Ok, so a few days ago I posted one of those facebook notes in which I had to write 25 random facts about myself. One of them was "when I see a handicapped person, I feel guilt." Yes, I also feel extremely fortunate, but overwhelming guilt is the prominent emotion. This morning as I biked to work, I saw a man biking using only one leg. The other leg (his right) was hanging next to the pedal. I watched as he worked to return the left pedal to the upright position using his left foot, then press down on it, pulling his entire weight. I rode past, feeling knots in my stomach. I think of how many things are simple for me to do: climb stairs, run around, bike. This man struggles to do any of these. I didn't post this to depress anyone, but keep in mind how good you have it, even when work sucks, relationships are problematic, or your alarm clock didn't wake you up on time. Don't be annoyed by the fat on your thighs, be grateful that you have them.

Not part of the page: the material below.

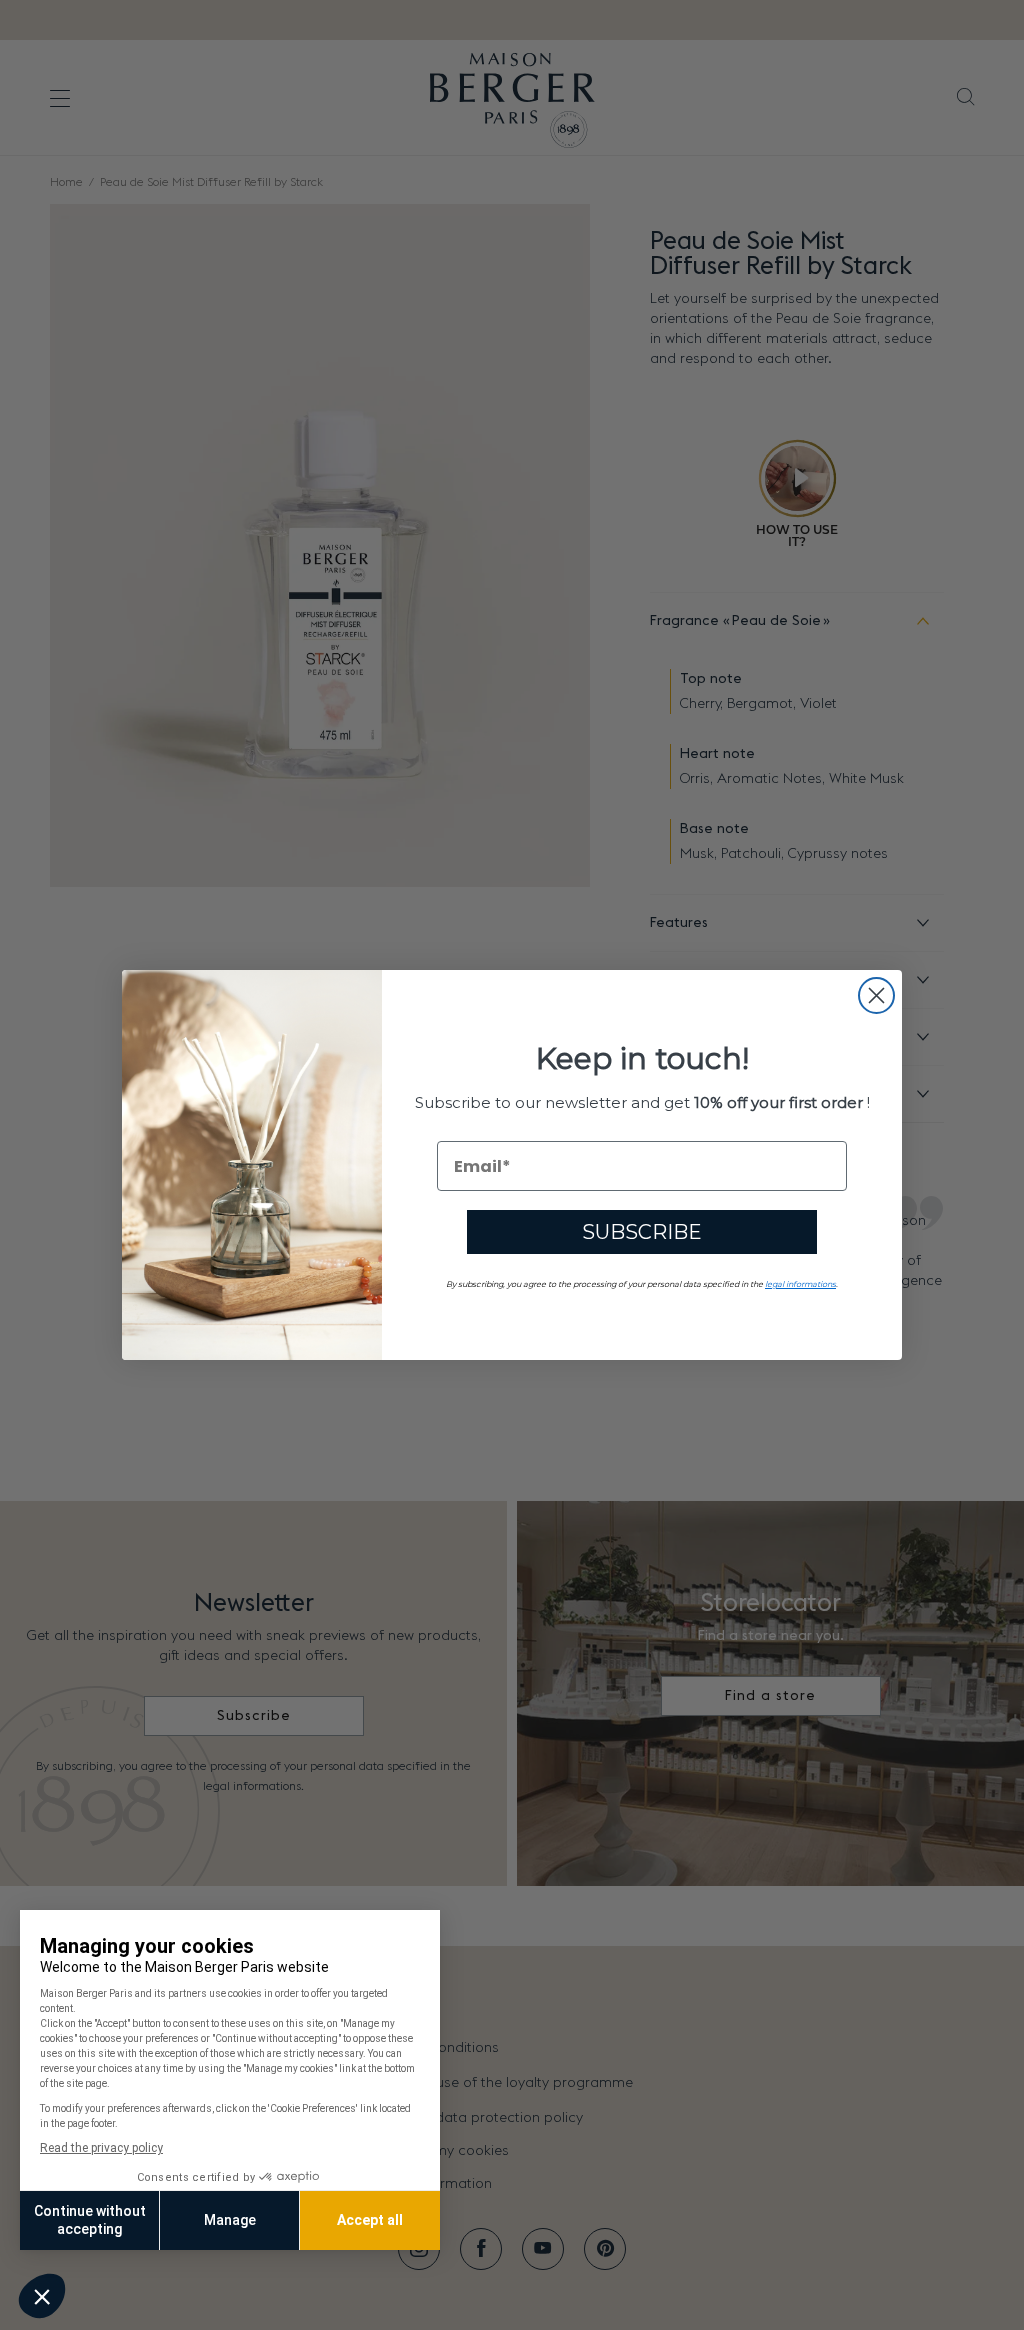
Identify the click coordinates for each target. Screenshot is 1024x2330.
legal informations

Thursday, January 22, 2009

The Thank You Wave is Back


So I was thinking last night about the thank-you-wave. Not too many people still do it, but there are some chivalrous individuals holding on to it like a balding man holds on to those few measly strands 5 inches longer than the rest of his peripheral hair, brushing them over proudly as if he is fooling us all into thinking he actually has a full head of hair. But back to the thank-you-wave. There is really no reason it should be confined to cars. I am going to implement the thank you wave into the milieu of accepted gestures outside of the vehicle. After all, there are already several ubiquitous signs that really get the message across. Take the flip-off. Now that's a gesture that had its start outside the realm of cars but made its way in.

Today if someone tells me they like my shirt or compliments my hair (which would never happen as I somehow managed to sleep on it such that most of it lies in the plane perpendicular to my head), I am going to walk right past them; and without looking back I'll just hold up my right hand. Booyah, chivalry's back beeotches.